When we talk of seminal or influential science-fiction/fantasy we don’t always pay enough tribute to the works produced for the very young. Whether this is in spite of or because of the way works for young children often have greater freedom of absurdity than works for adults, I don’t know. Either way, it is sad news that artist and maker of children’s television Peter Firmin has died aged 89 https://www.theguardian.com/tv-and-radio/2018/jul/01/bagpuss-clangers-basil-brush-creator-peter-firmin-dies-aged-89
For those not familiar with his 1970s TV shows, take as one example The Clangers.

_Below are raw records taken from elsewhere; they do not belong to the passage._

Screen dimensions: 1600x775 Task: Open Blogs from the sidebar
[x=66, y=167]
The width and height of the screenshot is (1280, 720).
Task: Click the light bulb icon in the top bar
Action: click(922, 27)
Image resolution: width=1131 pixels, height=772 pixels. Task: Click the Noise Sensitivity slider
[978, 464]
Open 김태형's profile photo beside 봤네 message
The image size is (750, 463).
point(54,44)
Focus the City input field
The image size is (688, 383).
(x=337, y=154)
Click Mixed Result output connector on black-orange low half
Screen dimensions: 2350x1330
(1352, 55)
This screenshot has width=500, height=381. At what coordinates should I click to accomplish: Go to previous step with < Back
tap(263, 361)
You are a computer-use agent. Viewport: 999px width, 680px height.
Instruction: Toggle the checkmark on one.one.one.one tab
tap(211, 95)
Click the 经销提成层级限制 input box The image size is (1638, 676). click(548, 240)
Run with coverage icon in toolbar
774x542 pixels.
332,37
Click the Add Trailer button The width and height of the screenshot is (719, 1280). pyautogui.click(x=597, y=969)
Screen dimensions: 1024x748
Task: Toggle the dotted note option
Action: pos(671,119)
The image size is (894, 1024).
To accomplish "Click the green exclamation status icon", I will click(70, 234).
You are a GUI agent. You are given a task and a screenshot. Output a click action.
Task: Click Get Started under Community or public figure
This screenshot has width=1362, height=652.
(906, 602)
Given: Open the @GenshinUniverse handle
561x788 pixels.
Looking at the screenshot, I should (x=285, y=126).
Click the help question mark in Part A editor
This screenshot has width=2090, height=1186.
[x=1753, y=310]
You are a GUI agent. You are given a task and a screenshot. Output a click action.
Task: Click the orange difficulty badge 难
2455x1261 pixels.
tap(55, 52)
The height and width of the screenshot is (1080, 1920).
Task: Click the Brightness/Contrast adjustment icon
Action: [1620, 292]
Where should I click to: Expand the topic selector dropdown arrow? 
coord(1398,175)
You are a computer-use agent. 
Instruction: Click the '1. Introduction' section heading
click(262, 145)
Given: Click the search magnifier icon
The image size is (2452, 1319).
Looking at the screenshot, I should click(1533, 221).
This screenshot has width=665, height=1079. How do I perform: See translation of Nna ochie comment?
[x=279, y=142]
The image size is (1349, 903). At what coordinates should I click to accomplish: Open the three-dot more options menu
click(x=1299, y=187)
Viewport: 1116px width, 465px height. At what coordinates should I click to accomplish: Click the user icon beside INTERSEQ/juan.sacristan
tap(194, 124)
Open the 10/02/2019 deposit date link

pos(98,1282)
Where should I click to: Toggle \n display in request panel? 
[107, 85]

Set on a asteroid in space, the Clangers were knitted pink aliens that look something like a pig or a mouse. Their homes are tunnels within the spherical moon-like rock and the craters are covered in dustbin lids. For food they eat soup. The soup comes from a soup dragon (obviously). They collect scrap metal and odds and ends. Their friend is a mechanical chicken. Musical notes grow on bushes and can power machines. It’s genius.
Take the opening narration of this episode (called The Intruder)
In the episode a robotic probe lands on the Clanger’s little planet with much resulting misunderstanding. I don’t think there are many first contact stories with humans from the alien’s perspective that manage to engender quite this level of empathy with the aliens (none of whom ever speak English).
The Clangers, Noggin the Nog, Bagpuss (including a wooden woodpecker based on Bertrand Russell), Ivor the Engine – weird, clever flights of the imagination. Wonderful in the proper sense of the word.